> [Try it] Only the lines from the one containing "Screen dimensions: 524x420" through the one containing "Task: Click the 1.2KG weight value" should be printed, exactly as they appear below, with both ends included.

#### Data extract

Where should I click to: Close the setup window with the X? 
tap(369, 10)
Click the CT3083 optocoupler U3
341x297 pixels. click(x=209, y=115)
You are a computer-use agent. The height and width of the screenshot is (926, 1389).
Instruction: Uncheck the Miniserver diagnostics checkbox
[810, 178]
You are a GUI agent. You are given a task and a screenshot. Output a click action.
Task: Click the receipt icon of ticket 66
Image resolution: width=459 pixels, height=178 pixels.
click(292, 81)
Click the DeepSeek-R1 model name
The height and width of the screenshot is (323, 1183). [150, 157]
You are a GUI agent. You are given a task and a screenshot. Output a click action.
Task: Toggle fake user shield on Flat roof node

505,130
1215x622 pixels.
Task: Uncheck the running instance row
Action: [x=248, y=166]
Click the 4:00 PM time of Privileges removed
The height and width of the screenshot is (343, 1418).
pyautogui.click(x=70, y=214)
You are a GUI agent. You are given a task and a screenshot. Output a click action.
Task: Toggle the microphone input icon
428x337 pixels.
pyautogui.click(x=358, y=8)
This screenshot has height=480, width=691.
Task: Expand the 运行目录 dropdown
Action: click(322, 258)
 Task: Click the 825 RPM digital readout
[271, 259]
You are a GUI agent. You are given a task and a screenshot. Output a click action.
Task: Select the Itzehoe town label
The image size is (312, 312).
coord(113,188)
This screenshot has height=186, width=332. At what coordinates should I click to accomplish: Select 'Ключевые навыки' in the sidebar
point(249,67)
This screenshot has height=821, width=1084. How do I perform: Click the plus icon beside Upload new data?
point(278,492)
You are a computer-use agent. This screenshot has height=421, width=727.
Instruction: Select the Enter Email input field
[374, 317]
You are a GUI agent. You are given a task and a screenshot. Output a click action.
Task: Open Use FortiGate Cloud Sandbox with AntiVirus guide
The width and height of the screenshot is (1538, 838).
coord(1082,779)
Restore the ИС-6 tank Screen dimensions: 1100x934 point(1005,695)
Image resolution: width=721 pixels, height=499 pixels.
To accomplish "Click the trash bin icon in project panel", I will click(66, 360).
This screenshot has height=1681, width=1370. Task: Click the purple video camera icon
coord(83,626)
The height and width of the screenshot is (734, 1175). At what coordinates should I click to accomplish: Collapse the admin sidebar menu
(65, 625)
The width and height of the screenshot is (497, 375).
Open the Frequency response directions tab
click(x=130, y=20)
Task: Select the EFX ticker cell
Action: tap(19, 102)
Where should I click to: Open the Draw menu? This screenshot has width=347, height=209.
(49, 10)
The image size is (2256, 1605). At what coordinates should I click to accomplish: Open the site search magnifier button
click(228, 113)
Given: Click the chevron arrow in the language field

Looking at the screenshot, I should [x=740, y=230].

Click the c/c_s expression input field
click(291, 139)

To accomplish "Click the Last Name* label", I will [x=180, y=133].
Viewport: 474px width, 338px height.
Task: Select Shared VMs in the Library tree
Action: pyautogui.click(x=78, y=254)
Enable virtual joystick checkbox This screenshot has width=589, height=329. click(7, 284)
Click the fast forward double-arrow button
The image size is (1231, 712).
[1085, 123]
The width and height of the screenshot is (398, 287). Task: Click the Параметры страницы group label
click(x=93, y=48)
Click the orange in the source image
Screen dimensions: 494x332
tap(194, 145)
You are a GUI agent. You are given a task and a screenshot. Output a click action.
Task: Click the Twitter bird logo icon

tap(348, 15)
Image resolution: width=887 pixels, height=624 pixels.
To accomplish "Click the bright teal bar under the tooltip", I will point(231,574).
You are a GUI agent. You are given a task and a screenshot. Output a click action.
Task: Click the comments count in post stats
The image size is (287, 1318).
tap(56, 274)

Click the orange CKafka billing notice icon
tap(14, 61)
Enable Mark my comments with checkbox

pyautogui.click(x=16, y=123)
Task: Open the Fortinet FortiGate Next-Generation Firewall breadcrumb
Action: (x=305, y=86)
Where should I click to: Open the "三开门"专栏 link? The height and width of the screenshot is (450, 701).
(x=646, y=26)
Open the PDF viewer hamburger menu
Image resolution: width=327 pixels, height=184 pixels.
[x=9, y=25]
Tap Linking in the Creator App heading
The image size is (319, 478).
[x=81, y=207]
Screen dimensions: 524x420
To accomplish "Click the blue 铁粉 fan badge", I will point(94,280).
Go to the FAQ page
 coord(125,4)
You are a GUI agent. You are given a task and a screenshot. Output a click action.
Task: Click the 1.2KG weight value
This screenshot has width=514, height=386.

########

> [Expected answer]
Screen dimensions: 524x420
To accomplish "Click the blue 铁粉 fan badge", I will point(94,280).
Go to the FAQ page
 coord(125,4)
You are a GUI agent. You are given a task and a screenshot. Output a click action.
Task: Click the 1.2KG weight value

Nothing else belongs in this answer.